(Click-target data)
★ ★ ★

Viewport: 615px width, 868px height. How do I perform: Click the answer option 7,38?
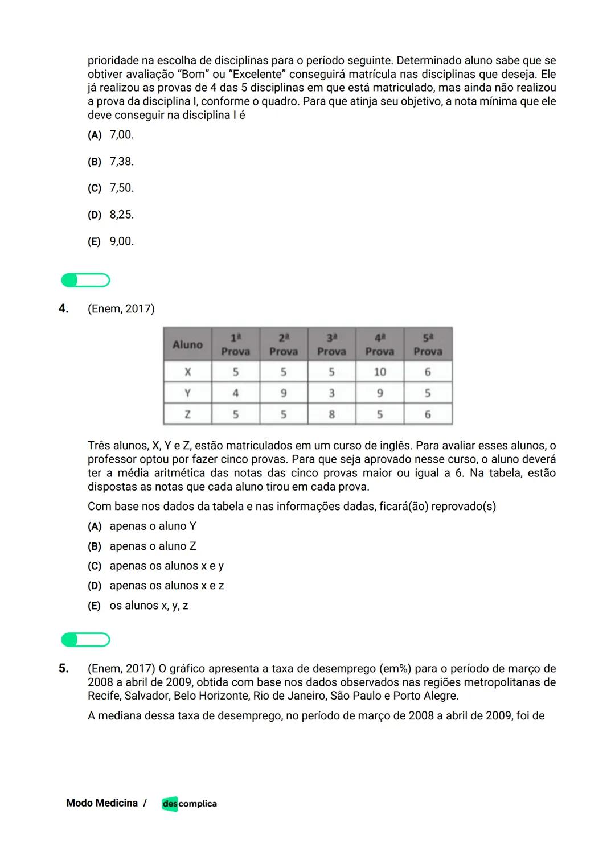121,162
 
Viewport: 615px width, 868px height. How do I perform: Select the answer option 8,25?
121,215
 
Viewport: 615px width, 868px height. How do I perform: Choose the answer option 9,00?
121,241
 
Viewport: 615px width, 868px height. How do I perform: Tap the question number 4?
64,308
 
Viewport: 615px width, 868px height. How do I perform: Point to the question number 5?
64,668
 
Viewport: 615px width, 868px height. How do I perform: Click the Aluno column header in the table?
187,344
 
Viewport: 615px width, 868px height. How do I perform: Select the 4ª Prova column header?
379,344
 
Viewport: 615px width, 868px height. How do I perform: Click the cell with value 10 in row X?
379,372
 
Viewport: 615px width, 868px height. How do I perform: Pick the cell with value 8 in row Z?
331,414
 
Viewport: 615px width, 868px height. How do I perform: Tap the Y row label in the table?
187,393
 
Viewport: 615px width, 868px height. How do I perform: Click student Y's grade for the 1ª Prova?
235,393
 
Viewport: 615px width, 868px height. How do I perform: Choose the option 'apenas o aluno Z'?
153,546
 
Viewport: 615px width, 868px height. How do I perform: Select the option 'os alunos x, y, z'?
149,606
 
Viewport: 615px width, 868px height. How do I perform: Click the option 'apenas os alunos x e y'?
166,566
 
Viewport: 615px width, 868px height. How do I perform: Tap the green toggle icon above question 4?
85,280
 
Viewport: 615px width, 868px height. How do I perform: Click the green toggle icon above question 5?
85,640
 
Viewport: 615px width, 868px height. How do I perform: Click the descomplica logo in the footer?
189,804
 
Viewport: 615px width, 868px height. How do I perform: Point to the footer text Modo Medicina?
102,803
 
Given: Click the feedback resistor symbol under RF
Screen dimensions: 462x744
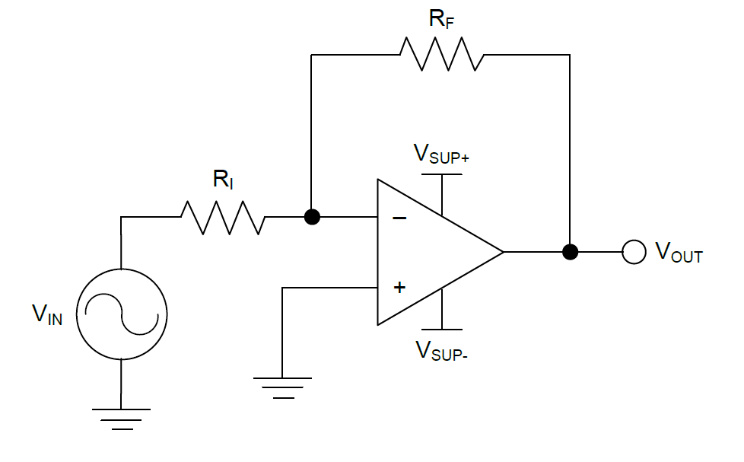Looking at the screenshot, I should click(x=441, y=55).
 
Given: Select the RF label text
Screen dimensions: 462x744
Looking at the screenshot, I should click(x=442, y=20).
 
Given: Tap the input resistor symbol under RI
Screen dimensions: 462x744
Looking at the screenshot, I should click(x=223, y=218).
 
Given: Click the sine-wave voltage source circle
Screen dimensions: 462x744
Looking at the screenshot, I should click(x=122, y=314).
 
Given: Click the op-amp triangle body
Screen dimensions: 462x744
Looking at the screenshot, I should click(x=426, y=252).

★ ★ ★

--- PROBLEM TO SOLVE ---
Rewrite everything from the line containing "question number 5?" down to the end of the material, requests included, adding 125 to every coordinate in the answers. Leave the pictures out.

--- FULL OUTPUT ---
Viewport: 615px width, 868px height. How do I perform: Point to the question number 5?
189,793
 
Viewport: 615px width, 868px height. How do I perform: Click the Aluno column header in the table?
312,469
 
Viewport: 615px width, 868px height. How do I perform: Select the 4ª Prova column header?
504,469
 
Viewport: 615px width, 868px height. How do I perform: Click the cell with value 10 in row X?
504,497
 
Viewport: 615px width, 868px height. How do I perform: Pick the cell with value 8 in row Z?
456,539
 
Viewport: 615px width, 868px height. How do I perform: Tap the Y row label in the table?
312,518
 
Viewport: 615px width, 868px height. How do I perform: Click student Y's grade for the 1ª Prova?
360,518
 
Viewport: 615px width, 868px height. How do I perform: Choose the option 'apenas o aluno Z'?
278,671
 
Viewport: 615px width, 868px height. How do I perform: Select the option 'os alunos x, y, z'?
274,731
 
Viewport: 615px width, 868px height. How do I perform: Click the option 'apenas os alunos x e y'?
291,691
 
Viewport: 615px width, 868px height. How do I perform: Tap the green toggle icon above question 4?
210,405
 
Viewport: 615px width, 868px height. How do I perform: Click the green toggle icon above question 5?
210,765
 
Viewport: 615px width, 868px height. How do I perform: Click the descomplica logo in the footer?
314,929
 
Viewport: 615px width, 868px height. How do I perform: Point to the footer text Modo Medicina?
227,928
 
Given: Click the feedback resistor symbol under RF
Screen dimensions: 462x744
Looking at the screenshot, I should click(x=566, y=180).
 
Given: Select the RF label text
Screen dimensions: 462x744
Looking at the screenshot, I should click(x=567, y=145).
 
Given: Tap the input resistor symbol under RI
Screen dimensions: 462x744
Looking at the screenshot, I should click(x=348, y=343).
 
Given: Click the sine-wave voltage source circle
Screen dimensions: 462x744
Looking at the screenshot, I should click(x=247, y=439).
 
Given: Click the op-amp triangle body
Screen dimensions: 462x744
Looking at the screenshot, I should click(x=551, y=377).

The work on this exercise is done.